候補者の希望日時と面接枠を照らし合わせ、求人企業へ連絡する。AIに日程調整を手伝ってもらうとき、予定を読むところから送信まで任せられれば、担当者の仕事も変わりそうです。そのためには、文章を作る能力に加え、誰の代理で、どの情報を扱い、何を実行してよいかを決める必要があります。
この実行時の権限に取り組むArcadeは、2026年6月12日、Series Aで6,000万ドルを調達したと発表しました。リード投資家はSYN Venturesで、Morgan StanleyとWiproが戦略投資家として参加。シードと合わせた累計調達額は7,200万ドルとしています。これは企業評価額ではありません。

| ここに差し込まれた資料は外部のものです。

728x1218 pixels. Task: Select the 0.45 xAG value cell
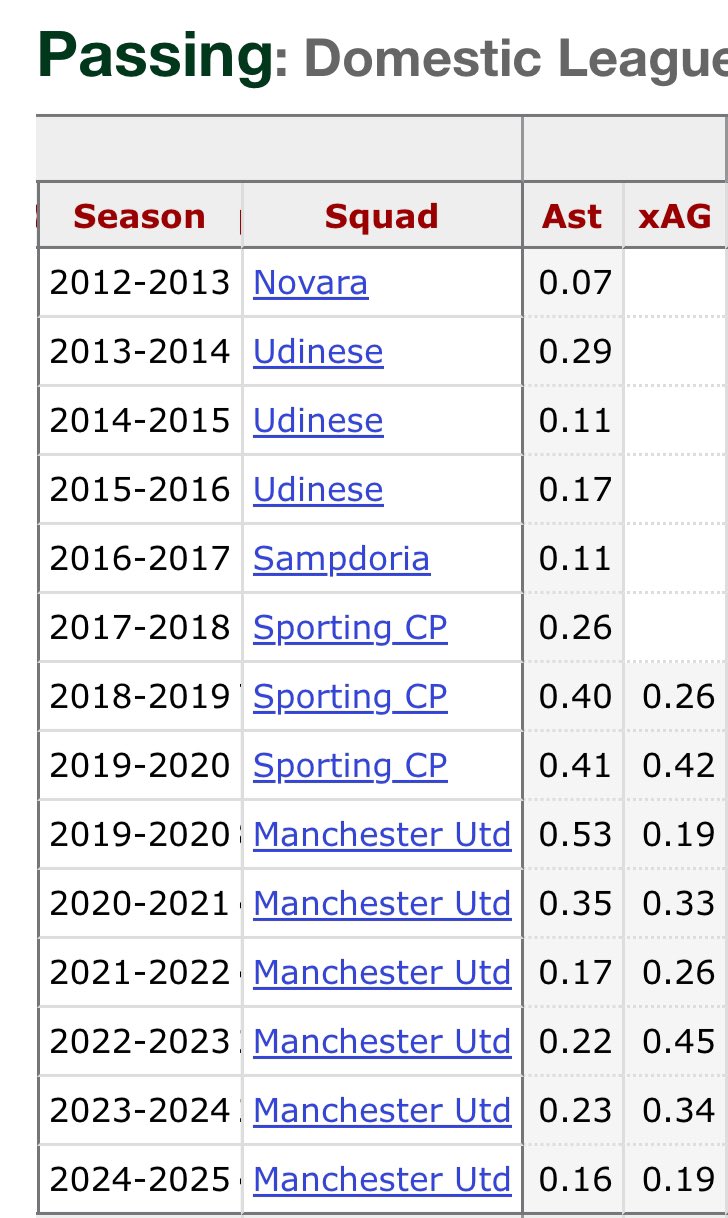pyautogui.click(x=677, y=1042)
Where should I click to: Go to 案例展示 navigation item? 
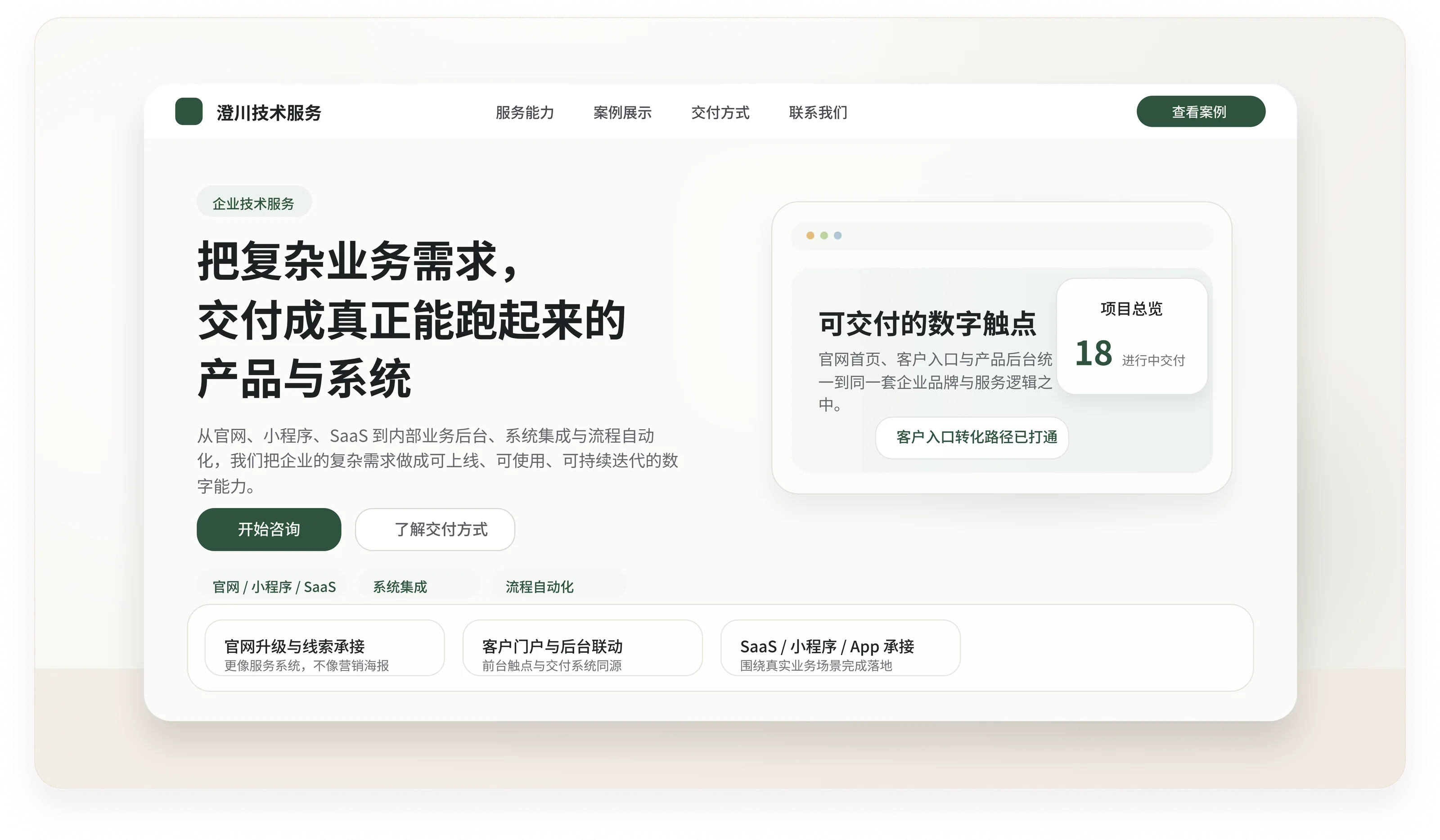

今回は6月の発表を振り返り、同社が取り組む課題を見ていきます。
ログインの先で、何を操作してよいかを決める
共同創業者兼CEOのAlex Salazar氏は、調達発表の中で、AIが特定ユーザーの代理として特定の情報やシステムを操作する許可を持つと示せないことが、本番利用の障害になるという見方を示しています。同社は推論モデルの開発とは別に、実行と認可の層を製品の中心に位置付けています。
認可とは、対象に対してどの操作を許すかを決めることです。ログインできても、そのアカウントで行えるすべての操作をAIに任せてよいとは限りません。たとえば人材紹介では、候補者の予定を閲覧する許可と、求人企業にメールを送る許可を分けて考えられます。
Arcadeの着眼は、AIの回答を実際の行動につなげる条件にあります。閲覧と送信をどの単位で制御できるかは、製品を評価する際に確認が必要です。また、今回の投資家の参加は、売上や導入実績、収益性を証明するものではありません。調達の規模と、仕事を任せられる範囲は分けて判断したいところです。